I made my own cover scent today. I took free pine needles, leaves, and dirt put it in a pot and boiled it. The dirt I placed in a paper towel and made a dirt tea bag. It looks a little brown and definatly has a scent of pine. The reason I made my own was all my buddies use mine and don't buy there own.
I think i'll make a special bottle for the friends! 

Tell us your recipe. I searched the internet and there are some good recipes out there.

Also which is better Peanut butter?
Molasses?
Apples?
Mineral Block?
Corn Feeder?
All of the above


----------



## Skarfer (Jan 27, 2006)

My way of thinking has always been to eliminate my scent - that way the deer doesn't get spooked by any scent that doesn't belong or is just not quite right??

Am I wrong in thinking this??

I've also heard of guys that put some leaves, sticks, moss and a little dirt all from their hunting area - in a tote and store their clothese in these during the off season - makes sense to me. I've thought about trying this.......that way your clothes already smell like the surroundings and you don't really have to worry about foreign scents......

I don't know if this would be classified as a scent eliminator or cover scent??


----------



## swantucky (Dec 21, 2004)

I have given the "smoking up" a try for the last week or so and I have had pretty good results. I was VERY skeptical but had some buddies give good reports so I am trying it on a limited basis. I'll keep you posted on how it works.


----------



## KWILSON512 (Feb 16, 2007)

I make cover scents but I dont add any scents to it them that wouldnt occur naturally in the location your hunting.
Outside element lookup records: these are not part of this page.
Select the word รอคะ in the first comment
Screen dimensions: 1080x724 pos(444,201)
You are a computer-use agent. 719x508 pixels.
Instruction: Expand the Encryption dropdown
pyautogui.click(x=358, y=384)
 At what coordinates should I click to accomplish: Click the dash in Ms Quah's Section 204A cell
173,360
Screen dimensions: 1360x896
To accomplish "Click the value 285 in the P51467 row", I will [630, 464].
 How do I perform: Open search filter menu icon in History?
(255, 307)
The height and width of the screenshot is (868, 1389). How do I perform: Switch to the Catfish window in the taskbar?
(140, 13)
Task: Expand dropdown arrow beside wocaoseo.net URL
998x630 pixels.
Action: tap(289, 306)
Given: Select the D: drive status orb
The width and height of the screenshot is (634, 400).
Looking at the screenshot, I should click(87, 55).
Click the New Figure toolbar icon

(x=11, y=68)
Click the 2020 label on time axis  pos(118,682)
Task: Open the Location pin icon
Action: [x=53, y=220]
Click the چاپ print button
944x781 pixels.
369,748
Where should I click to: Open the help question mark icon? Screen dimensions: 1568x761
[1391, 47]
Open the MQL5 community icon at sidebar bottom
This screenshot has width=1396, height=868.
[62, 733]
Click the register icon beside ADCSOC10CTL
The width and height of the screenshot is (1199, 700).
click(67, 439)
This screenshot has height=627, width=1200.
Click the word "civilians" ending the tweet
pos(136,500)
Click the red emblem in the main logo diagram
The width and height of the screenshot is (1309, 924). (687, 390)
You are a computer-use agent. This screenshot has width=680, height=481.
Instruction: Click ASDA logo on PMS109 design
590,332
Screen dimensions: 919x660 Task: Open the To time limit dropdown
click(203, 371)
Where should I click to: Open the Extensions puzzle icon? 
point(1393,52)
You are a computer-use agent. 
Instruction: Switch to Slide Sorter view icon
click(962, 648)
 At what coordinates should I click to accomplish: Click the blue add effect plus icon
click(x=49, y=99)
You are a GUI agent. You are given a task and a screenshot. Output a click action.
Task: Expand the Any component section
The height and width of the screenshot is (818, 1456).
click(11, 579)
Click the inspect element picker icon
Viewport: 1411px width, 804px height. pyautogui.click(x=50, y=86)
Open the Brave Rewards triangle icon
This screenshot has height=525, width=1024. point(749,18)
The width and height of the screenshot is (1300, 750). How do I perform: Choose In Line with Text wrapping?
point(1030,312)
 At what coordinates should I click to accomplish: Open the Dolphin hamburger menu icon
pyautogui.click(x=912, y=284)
So in other word if I am hunting a cornfield I wont put pine in my scent.


----------



## KWILSON512 (Feb 16, 2007)

Use this basic formula...
*2 Cups of 3&#37; hydrogen peroxide
*2 Cups of distilled water
*1/2 Cup baking soda
*1 Ounce unscented shampoo (from drug store or helath food store)

-Combine all ingrediants in a bowl (clean) until the baking soda dissolves,
-Pour into a 1 gallon milk jug (clean) put lid on loosley so gasses can excape
for 3 days.
- Buy a cheap plastic spray bottle and fill it up.

You can also do a scent blocker wipe by pouring the formula over brown multifold towels in a sealable plastic container ...Let is sit and absorb the formula and pour the extra out.

You can add scents by letting acorns, leaves or pine needles sit in the water for a couple of days before making the formula but make sure you get any solids out because they will block the sprayer.


----------



## Nikster (Mar 14, 2007)

Here is what I do & its hanging on my deck right NOW.
Got an ole garment bag, its about 2'X2' & aprox 6' long. I just put in about 4" of dampened leaves from my yard. All my outer garments go in there & after a night the smell of the forest has permeated the clothes. (boots also)

But then if you get dressed & sit in a vehicle with stink from cigs, cigar, & booze, well stay home.

Been doing this for years, not saying that th e stuff one can buy is no good, but I like the idea of forest smell on my gear.

Nik


----------



## KWILSON512 (Feb 16, 2007)

Nikster..Sounds like a recipe for success, I do the same exact thing but I always have the "brew" availabe and spray it on just to make sure theres no unwanted scents.


----------